AndrewKillion · January 24, 2024, 4:36pm

Im attempting to build ELO to model the “latent skill” of mma fighters. I’ve built a crude version just in python but I’d like to use random values for some of the hardcoded values as well as build in the idea of uncertainty. The part I can’t wrap my head around is how to build a model that works iteratively. Since the point of ELO is to award/subtract values from opponents at the time of the match I can’t figure out how to progress through the dataset of fights iteratively with the ELO rankings of the fighters at that moment rather than their “final” ELO ranking.

I’ve adapted the post about Modeling Time Series Data to fit my needs and it starts to sample but the run time gets >16 hours and it inevitably crashes.

My dataset is about 60,000 rows so am I just kinda stuck? Any insight to clean this up would be much appreciated.

df = fight_history_lean.copy()

df['team1_log_gamenum'] = np.log(df['total_fights_a']+ 1e-10)
df['team2_log_gamenum'] = np.log(df['total_fights_b']+ 1e-10) 
max_log_gametime = np.log(df.fighter_a.value_counts() + df.fighter_b.value_counts())

max_log_gametime.index = max_log_gametime.index.astype('category')
df = df.astype({
    'fighter_a': max_log_gametime.index.dtype,
    'fighter_b': max_log_gametime.index.dtype})
n_fights = len(max_log_gametime)


with pm.Model() as model:
    rating_mu_sd = pm.HalfNormal('rating_mu_sd', sigma=2, testval=2)
    rating_mu = pm.Normal('rating_mu', sigma=rating_mu_sd, shape=n_fights, testval=np.zeros(n_fights))
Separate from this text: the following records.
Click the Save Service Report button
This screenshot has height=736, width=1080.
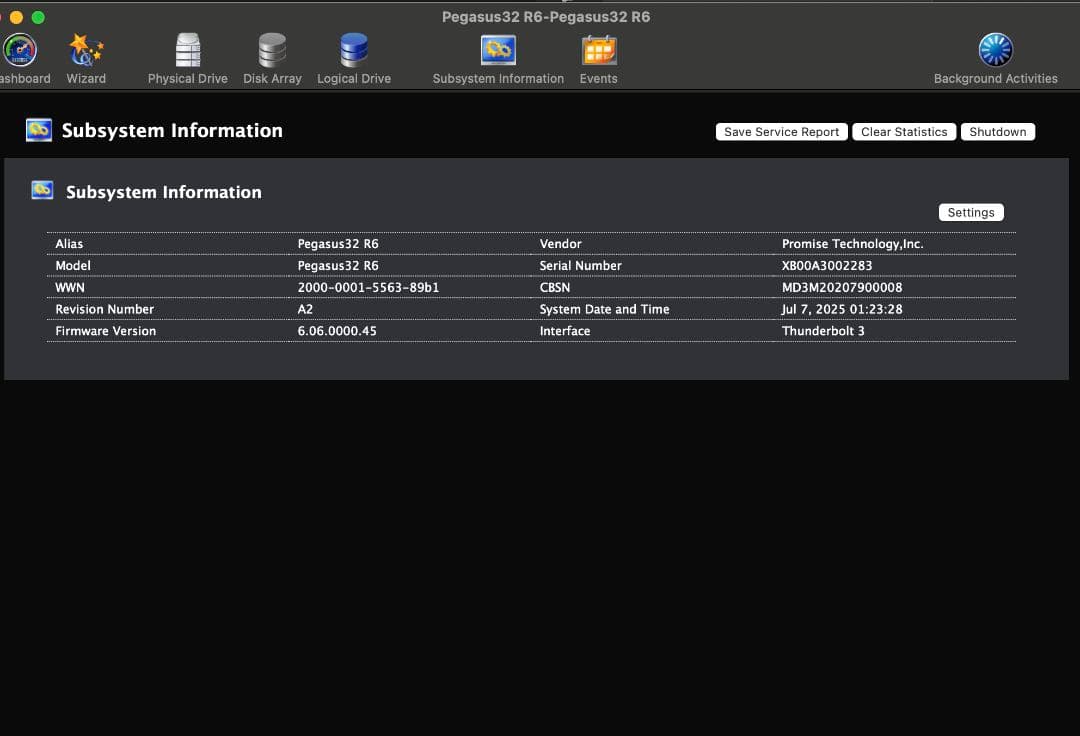point(781,132)
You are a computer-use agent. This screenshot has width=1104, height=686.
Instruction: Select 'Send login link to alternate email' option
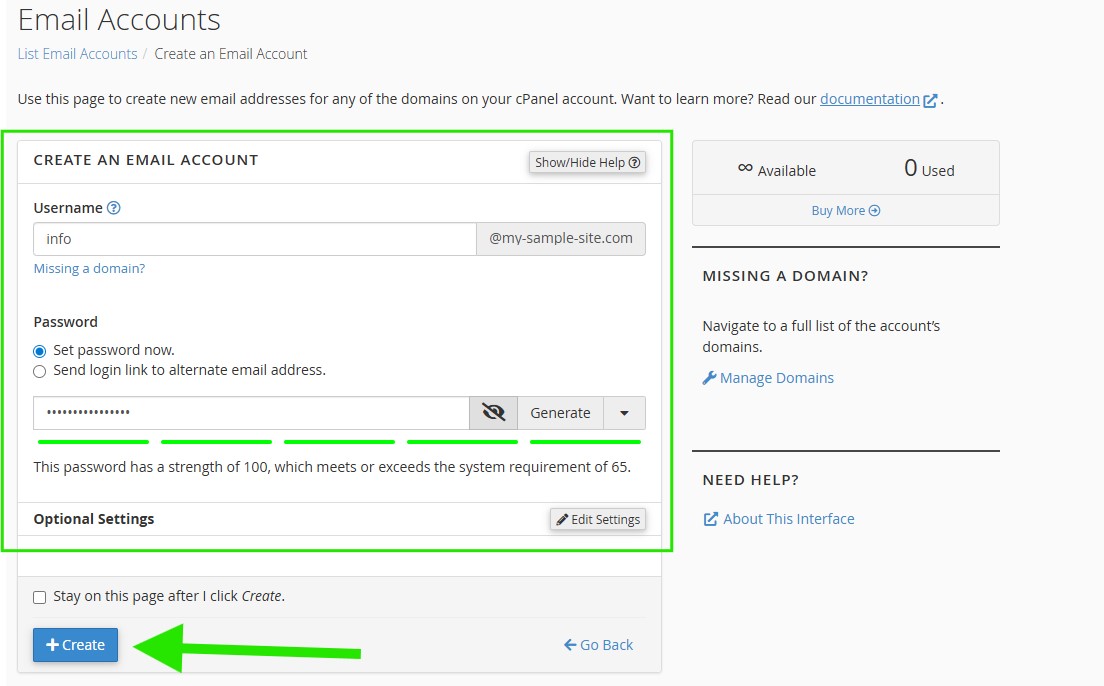click(40, 371)
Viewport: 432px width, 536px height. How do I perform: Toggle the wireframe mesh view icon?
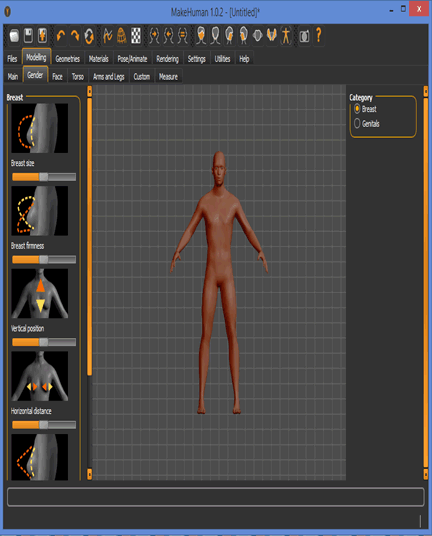tap(107, 35)
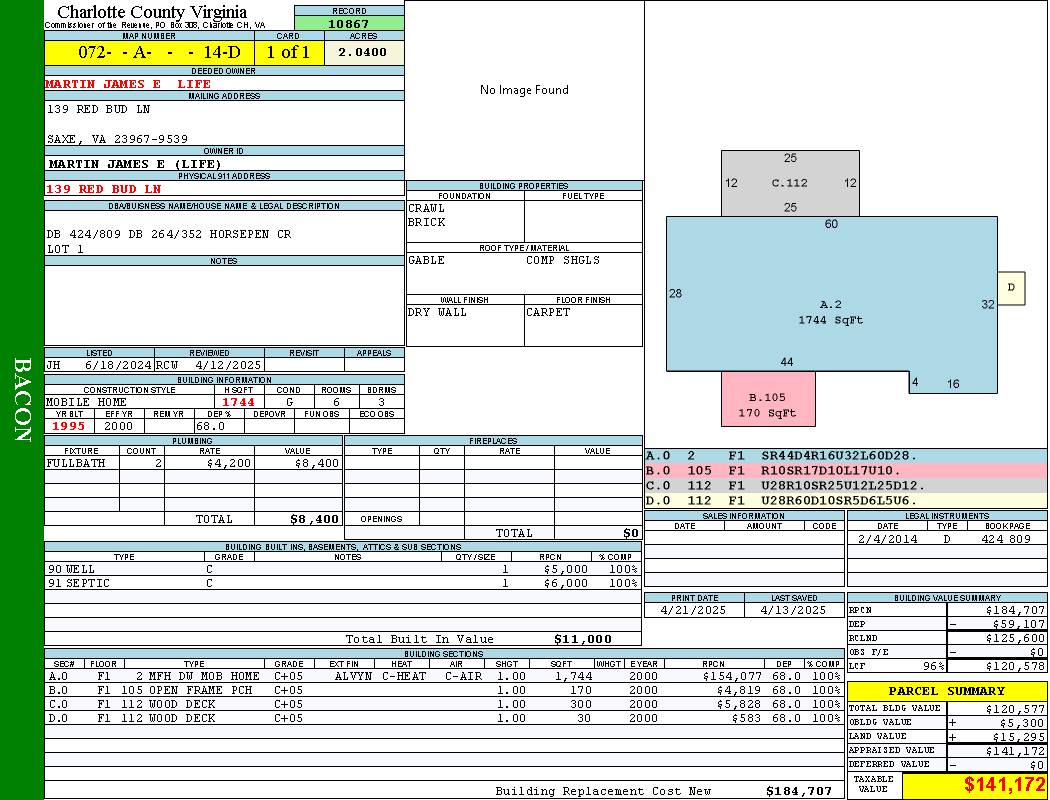
Task: Select the small D deck box in sketch
Action: [1011, 288]
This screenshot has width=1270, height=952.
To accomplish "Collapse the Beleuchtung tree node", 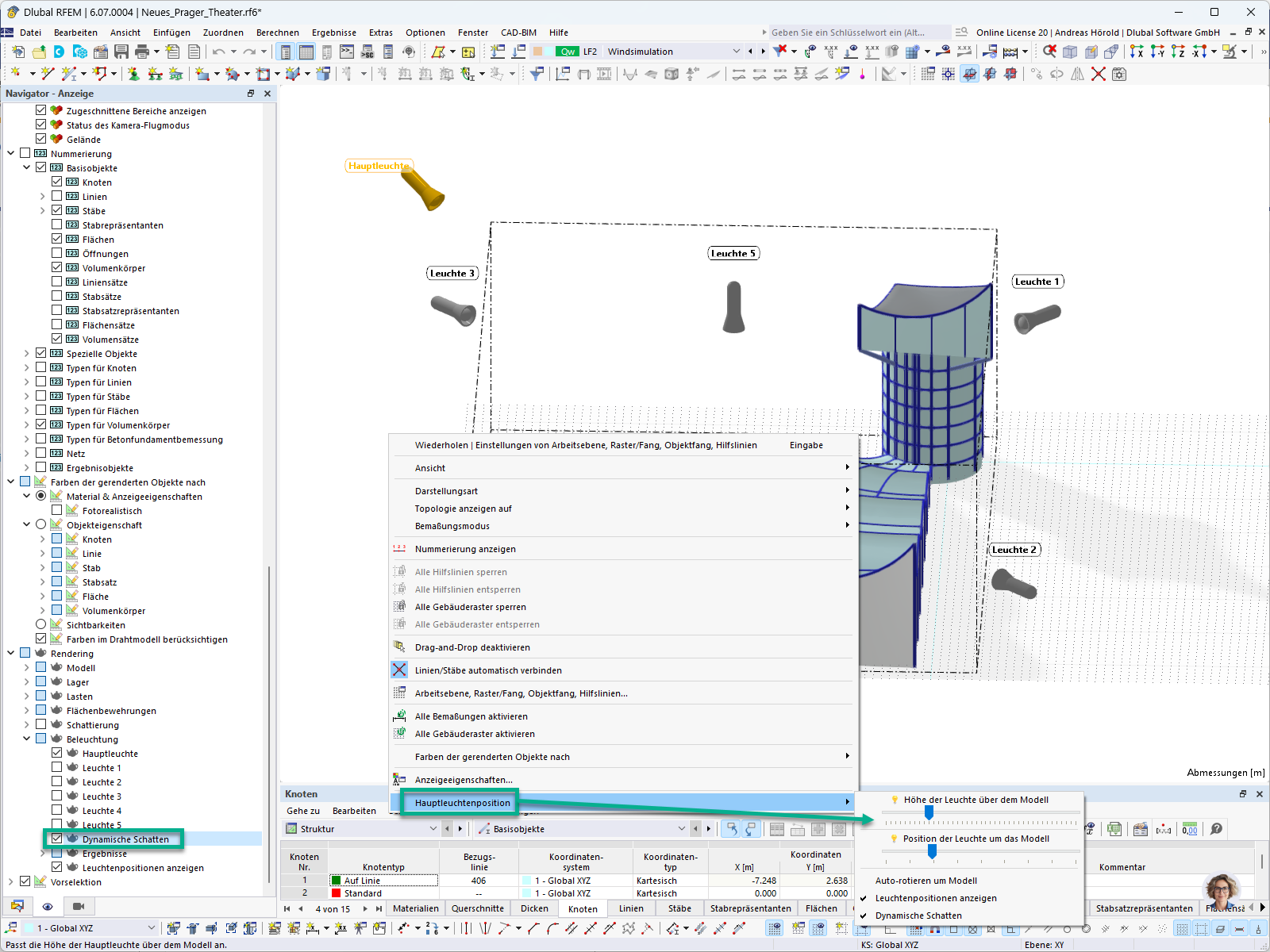I will [26, 739].
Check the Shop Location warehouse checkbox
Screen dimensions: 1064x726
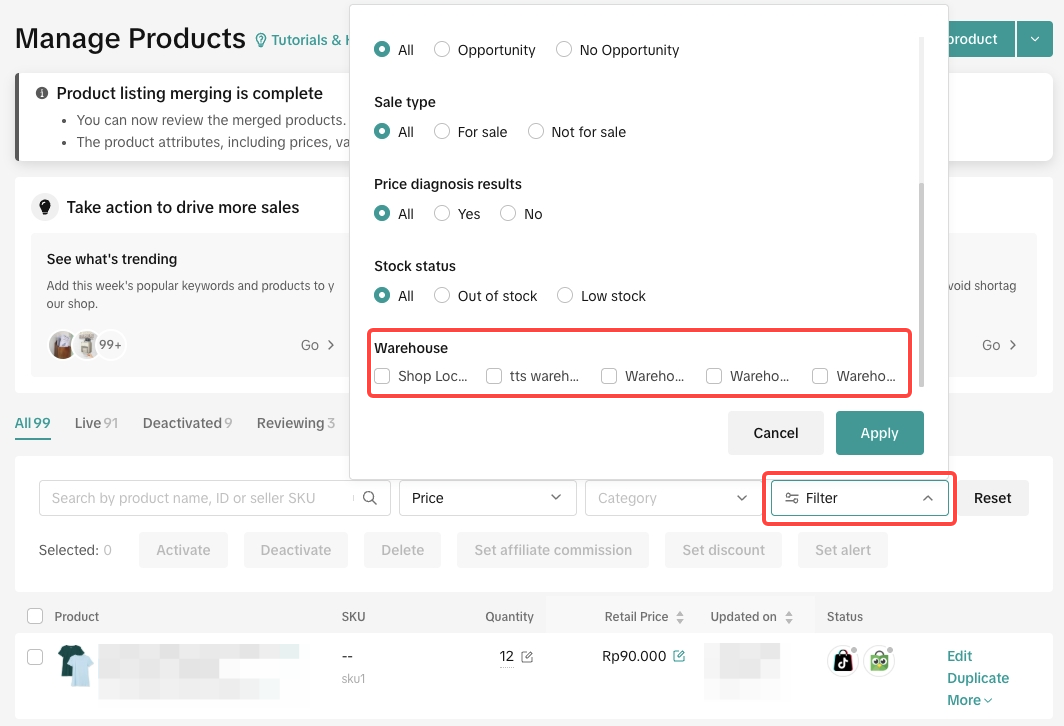[382, 376]
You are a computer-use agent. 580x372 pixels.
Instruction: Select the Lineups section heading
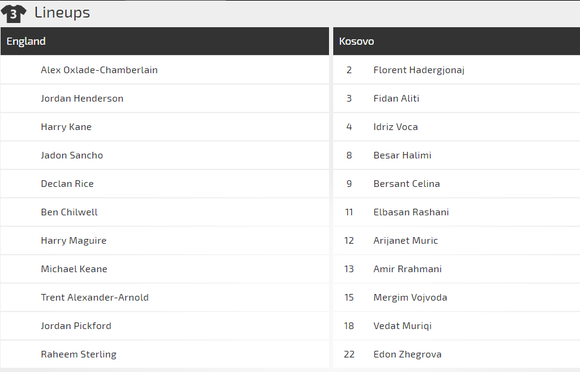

    sd = pm.HalfNormal('rating_time_sd', sigma=2, testval=2)
    raw = pm.Normal('rating_time_raw', sigma=1, shape=n_fights, testval=np.zeros(n_fights))
    rating_time = pm.Deterministic('rating_time', sd * raw)

    rating_time1 = rating_time[df.fighter_a.cat.codes] * df['team1_log_gamenum']
    rating_time2 = rating_time[df.fighter_b.cat.codes] * df['team2_log_gamenum']
    theta = (
        (rating_mu[df.fighter_a.cat.codes] + rating_time1)
        - (rating_mu[df.fighter_b.cat.codes] + rating_time2))

    max_rating = rating_mu + max_log_gametime.values.astype(float)
    pm.Deterministic('max_elo', 1400 + 400 * max_rating / pm.math.log(10))
    pm.Bernoulli('winner', logit_p=theta, observed=df['outcome'])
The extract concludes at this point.